昨年3月13日。東日本大震災から3日目の早朝。宮城県石巻市で理髪店を営む藤井浩治(46)は、避難していた高台にある石巻高校から、自分の店の方にひとり下りていった。「どうしても行ってみたくて」
日本製紙石巻の野球部員らも訪れる「ヘアカットクラブ・マーク」は、津波と火事にのみ込まれた同市門脇町にあった。
「まだまだあちこちくすぶっていて、どこに自分の店があるか、わからなかった。コンクリートのところを探して歩くようにして、ようやく蛇口を見つけ、ここか、とわかった」
震災が起こったとき店にいた藤井は「5分後に6メートルの津波が来る」というラジオの情報を聞いて、すぐに日和山の方に向かった。「そうはいっても、どうせ1メートルぐらいだろうなと思っていたので、すぐ店に戻るつもりで携帯電話も売上金もそのまま残してきた」
しかし津波は店のあった地域一帯をのみ込み、藤井はそのまま家に戻れなくなる。妻子は無事だったが、両親と自宅と店を失った。

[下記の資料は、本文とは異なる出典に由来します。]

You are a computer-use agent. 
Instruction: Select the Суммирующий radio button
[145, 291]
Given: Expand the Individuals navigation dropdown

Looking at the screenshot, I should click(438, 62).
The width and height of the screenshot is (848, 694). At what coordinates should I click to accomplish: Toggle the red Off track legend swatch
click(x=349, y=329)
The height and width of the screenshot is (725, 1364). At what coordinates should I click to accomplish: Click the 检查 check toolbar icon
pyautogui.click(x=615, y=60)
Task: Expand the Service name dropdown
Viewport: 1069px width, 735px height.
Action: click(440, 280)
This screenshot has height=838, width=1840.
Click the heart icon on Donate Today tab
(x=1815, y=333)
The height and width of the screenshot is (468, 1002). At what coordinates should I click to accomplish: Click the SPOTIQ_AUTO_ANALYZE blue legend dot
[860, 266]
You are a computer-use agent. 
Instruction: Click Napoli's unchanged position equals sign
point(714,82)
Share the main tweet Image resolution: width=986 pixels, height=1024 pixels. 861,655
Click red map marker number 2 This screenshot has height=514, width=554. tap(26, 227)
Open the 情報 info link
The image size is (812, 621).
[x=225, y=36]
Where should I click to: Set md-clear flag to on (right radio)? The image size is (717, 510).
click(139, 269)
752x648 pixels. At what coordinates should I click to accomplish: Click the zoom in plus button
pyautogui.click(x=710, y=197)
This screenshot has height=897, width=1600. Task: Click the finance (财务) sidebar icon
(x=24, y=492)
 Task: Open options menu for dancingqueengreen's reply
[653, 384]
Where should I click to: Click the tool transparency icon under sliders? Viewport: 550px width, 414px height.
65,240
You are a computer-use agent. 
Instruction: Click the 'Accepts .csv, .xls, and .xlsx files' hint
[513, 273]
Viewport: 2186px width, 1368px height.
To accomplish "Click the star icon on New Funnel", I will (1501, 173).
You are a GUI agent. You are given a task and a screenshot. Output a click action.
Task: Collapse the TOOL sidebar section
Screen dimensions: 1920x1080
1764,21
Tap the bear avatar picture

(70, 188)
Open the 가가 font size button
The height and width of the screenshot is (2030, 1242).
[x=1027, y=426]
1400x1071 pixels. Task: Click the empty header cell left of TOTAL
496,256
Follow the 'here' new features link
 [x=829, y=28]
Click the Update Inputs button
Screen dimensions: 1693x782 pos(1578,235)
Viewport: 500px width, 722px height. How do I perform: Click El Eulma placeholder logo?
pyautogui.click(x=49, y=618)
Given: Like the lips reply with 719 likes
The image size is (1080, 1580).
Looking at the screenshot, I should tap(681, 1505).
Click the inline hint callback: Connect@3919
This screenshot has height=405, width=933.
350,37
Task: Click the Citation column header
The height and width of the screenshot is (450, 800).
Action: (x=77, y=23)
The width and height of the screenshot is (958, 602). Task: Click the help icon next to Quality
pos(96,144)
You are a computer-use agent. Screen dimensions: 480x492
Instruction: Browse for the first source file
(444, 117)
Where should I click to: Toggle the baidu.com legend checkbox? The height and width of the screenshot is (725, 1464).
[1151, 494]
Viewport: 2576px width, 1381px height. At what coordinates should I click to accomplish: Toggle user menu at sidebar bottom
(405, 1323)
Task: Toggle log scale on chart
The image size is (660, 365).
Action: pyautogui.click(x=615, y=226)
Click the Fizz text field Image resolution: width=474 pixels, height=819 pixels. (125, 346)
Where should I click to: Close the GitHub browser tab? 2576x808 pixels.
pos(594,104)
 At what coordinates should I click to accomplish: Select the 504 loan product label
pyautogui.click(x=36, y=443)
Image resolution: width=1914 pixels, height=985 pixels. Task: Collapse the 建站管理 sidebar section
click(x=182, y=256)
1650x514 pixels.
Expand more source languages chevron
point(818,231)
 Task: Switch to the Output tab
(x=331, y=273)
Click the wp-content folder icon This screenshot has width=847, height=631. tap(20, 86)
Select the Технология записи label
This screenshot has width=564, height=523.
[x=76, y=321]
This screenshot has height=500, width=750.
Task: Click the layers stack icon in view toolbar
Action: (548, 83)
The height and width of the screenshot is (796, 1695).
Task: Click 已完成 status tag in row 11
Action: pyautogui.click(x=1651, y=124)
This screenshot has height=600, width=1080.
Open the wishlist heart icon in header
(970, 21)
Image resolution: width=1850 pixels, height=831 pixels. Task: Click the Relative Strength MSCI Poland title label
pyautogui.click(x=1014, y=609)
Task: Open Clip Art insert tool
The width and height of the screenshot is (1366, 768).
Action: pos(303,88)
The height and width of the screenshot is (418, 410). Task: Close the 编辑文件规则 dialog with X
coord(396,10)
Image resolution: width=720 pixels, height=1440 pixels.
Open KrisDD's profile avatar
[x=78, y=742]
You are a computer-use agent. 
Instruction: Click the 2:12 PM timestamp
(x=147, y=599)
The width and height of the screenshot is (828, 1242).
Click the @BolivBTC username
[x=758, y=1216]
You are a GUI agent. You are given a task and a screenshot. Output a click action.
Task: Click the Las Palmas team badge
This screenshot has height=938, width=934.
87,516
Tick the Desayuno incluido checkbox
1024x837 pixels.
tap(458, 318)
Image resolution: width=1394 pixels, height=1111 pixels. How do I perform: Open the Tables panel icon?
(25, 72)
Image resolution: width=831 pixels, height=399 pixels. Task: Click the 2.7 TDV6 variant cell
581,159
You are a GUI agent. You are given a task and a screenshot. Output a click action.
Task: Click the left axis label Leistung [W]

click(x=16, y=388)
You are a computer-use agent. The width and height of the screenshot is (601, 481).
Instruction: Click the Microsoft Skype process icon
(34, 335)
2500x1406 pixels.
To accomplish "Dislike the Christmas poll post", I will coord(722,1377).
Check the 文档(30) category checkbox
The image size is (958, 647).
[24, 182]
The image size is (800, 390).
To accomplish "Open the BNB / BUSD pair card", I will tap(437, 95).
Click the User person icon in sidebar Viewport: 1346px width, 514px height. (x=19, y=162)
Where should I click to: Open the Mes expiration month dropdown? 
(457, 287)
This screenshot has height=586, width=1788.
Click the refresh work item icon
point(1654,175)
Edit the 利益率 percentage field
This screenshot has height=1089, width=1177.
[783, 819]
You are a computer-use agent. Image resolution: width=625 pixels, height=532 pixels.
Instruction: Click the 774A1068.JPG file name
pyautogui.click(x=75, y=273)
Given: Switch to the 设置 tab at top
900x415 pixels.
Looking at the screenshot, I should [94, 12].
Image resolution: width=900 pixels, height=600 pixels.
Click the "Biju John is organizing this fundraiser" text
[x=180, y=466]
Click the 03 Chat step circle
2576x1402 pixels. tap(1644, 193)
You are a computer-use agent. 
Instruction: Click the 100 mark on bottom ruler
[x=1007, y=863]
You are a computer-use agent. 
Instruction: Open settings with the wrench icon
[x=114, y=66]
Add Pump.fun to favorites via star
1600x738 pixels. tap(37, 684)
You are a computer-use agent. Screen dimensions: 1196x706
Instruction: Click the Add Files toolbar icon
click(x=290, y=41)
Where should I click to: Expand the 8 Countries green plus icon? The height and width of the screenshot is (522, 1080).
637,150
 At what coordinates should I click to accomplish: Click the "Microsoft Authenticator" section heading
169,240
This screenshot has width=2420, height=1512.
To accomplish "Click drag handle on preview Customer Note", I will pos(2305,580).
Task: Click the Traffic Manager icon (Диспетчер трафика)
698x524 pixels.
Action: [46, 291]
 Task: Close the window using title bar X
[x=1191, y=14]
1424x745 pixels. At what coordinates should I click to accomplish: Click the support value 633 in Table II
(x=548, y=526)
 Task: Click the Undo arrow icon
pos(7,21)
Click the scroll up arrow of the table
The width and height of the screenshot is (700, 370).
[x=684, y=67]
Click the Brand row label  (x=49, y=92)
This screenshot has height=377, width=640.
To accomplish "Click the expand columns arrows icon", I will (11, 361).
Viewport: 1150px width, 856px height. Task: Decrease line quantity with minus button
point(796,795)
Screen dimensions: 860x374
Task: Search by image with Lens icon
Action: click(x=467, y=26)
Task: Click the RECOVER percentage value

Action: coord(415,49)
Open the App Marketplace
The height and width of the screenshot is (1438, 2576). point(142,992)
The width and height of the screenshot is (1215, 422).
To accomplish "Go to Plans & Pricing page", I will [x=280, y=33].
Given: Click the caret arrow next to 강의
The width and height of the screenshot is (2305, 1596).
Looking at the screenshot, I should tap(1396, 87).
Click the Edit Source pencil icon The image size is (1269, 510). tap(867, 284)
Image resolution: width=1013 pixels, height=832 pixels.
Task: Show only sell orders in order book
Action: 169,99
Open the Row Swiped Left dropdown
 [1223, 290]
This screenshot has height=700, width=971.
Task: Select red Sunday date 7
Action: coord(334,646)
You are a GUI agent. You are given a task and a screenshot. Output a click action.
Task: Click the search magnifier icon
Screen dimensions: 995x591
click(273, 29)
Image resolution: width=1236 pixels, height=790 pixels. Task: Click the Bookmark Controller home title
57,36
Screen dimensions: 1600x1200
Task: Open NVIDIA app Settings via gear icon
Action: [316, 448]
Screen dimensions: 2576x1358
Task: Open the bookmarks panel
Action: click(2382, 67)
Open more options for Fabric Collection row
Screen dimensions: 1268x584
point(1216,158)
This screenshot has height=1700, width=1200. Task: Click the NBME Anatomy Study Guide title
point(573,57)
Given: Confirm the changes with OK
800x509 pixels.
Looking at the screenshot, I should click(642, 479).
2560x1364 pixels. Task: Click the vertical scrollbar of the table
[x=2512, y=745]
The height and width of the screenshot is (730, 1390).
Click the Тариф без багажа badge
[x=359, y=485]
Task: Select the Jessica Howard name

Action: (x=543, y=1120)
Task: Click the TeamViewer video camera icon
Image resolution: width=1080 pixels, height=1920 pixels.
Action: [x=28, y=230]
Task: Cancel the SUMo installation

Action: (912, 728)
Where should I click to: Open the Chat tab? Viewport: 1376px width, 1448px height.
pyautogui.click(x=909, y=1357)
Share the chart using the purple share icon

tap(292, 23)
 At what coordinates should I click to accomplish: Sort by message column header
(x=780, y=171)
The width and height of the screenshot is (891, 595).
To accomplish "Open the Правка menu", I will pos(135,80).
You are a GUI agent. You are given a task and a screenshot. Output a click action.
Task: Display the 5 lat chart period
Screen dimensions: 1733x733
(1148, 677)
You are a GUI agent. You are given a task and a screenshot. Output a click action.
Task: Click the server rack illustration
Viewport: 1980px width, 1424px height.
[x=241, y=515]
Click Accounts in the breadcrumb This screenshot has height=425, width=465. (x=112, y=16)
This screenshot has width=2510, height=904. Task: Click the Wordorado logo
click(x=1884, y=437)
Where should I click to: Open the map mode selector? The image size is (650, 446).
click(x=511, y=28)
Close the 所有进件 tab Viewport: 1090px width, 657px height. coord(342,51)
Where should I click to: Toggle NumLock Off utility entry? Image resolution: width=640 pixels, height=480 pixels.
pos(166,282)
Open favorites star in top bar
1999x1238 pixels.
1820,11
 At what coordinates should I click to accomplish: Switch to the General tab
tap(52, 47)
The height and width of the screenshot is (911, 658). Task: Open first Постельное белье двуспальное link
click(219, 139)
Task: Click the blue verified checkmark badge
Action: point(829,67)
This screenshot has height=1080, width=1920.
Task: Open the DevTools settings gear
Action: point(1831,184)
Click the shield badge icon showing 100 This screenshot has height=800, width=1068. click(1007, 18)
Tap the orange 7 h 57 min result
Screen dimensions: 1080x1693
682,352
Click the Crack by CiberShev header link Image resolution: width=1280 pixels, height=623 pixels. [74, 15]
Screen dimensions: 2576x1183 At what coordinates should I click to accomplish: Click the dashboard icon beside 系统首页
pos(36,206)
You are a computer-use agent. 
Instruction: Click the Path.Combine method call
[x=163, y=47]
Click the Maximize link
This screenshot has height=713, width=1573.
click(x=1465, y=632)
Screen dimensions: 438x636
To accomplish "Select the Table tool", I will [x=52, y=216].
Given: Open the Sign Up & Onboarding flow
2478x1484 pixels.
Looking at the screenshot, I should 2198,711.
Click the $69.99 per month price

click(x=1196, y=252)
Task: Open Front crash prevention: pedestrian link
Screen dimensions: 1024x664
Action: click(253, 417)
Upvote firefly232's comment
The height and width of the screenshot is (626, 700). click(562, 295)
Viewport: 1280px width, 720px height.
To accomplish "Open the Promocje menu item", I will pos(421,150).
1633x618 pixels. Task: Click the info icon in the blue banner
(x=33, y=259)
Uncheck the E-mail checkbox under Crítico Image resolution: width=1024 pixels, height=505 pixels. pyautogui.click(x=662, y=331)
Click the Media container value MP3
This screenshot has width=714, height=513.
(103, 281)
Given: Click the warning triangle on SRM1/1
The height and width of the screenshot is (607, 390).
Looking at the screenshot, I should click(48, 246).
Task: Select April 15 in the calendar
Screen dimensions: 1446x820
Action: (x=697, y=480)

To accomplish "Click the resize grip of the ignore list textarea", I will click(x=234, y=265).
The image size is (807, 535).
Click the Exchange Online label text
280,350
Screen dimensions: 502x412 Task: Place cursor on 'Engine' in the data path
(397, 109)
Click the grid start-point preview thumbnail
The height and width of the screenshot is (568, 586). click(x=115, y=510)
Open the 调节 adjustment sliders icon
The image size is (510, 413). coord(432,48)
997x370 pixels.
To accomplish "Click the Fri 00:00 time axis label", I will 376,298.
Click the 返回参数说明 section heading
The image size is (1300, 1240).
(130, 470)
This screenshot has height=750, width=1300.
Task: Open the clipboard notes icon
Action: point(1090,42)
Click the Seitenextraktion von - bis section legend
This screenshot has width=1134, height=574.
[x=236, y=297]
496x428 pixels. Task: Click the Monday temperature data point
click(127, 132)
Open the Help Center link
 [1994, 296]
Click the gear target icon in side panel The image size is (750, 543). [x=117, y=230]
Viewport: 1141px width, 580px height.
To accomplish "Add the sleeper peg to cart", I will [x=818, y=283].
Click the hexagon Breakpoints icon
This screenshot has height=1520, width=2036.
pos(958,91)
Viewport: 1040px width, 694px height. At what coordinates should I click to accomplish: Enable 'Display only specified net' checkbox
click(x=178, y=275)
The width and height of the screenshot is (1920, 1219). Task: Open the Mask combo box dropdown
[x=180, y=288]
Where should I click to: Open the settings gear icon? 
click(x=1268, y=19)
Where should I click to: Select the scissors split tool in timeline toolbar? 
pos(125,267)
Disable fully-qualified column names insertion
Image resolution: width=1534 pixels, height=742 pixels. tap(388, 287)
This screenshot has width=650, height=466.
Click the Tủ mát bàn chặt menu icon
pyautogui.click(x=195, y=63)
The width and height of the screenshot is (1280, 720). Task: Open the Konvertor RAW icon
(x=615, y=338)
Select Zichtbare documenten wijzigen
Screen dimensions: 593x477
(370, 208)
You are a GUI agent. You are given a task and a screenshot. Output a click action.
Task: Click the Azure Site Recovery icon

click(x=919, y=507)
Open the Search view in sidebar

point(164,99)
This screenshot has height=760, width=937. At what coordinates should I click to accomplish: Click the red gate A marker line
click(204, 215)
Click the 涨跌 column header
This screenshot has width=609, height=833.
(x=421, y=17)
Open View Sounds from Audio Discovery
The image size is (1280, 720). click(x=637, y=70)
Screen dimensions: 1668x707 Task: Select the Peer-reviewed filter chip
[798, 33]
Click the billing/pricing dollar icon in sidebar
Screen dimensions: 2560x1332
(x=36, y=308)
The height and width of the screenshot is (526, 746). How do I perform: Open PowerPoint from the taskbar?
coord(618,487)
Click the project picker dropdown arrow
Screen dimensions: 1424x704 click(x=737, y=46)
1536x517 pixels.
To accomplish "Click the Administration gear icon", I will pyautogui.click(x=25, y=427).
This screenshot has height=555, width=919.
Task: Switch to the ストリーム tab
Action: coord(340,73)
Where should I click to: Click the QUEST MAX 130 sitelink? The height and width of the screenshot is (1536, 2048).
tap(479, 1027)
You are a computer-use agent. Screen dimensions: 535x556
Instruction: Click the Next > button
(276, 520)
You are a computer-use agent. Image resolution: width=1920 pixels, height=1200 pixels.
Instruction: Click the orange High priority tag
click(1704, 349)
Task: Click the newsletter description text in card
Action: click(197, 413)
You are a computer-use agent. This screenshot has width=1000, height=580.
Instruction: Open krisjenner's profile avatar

「おやじは2階に上がったところで、おふくろは多分、北側の納戸から流されたんだと思うが、近くの木のところで亡くなっていた」。両親を見つけたのは藤井だった。「全然、涙、出ねえんですよ。ただ呆然とするだけだった」
***
「ヘアカットクラブ・マーク」は、日本製紙石巻野球部の部室の近くにあり、外野手の西尾俊介(29)らがよく通っていた。
「野球の話はあまりしなかったかな。バイクとか趣味の話をよくしていた」と西尾が言えば、藤井も「彼らが一昨年、都市対抗に出たときは石巻市民としてうれしかった」。
店名に「クラブ」と名付けたのは、「昔の床屋さんのように町の人たちのたまり場になってほしいと思ったから。集まってワイワイおしゃべりできるような、そんな店にしたかった」
生まれも育ちも石巻。仙台の理髪店で働いた後、平成8年に石巻に帰り、自分の店を持った。日本製紙の野球部員もやってくるようになり、藤井が願ったように、近所の人たちが集まってくる店になった。
そんなとき、襲った地震。
理髪師にとって命のように大切なハサミもすべて津波に流された。手になじんだハサミはかけがえのないものだった。
しかし、藤井が被災したことを知った仙台時代の後輩たちが、藤井が使っていたハサミと同じものを探して持ってきてくれた。
「うれしかった。人のつながりのありがたさをこれほど感じたことはない」
***
昨年夏に行われた都市対抗東北予選の直前、藤井はハサミを持って、日本製紙石巻野球部の部室を訪れた。西尾らの髪をカットするためだ。
「こうなったら都市対抗に行ってほしかったんだけどね」。東北予選で敗れ、日本製紙石巻は都市対抗本戦出場を逃したが、藤井は「今年に期待している」という。「この野球部は、もちろん日本製紙さんのチームなんだけど、石巻の代表でもあるんだ。だから都市対抗は応援に力が入る」
店を失ってから、得意客のために出前でカットをしていたが、昨年12月10日、石巻市立町に作られたプレハブの仮設商店街「石巻立町復興ふれあい商店街」のなかの一軒として、12坪の「理容石巻」がオープン。藤井をはじめ被災した理髪師4人が共同運営している。
「鏡と椅子があるところでやれるのはすごくうれしい。みんな待っていてくれたからね」。藤井は笑顔で語った。
4月中旬には藤井の新しい店がオープンする。元の店からほど近い場所で、店名も同じ、「ヘアカットクラブ・マーク」。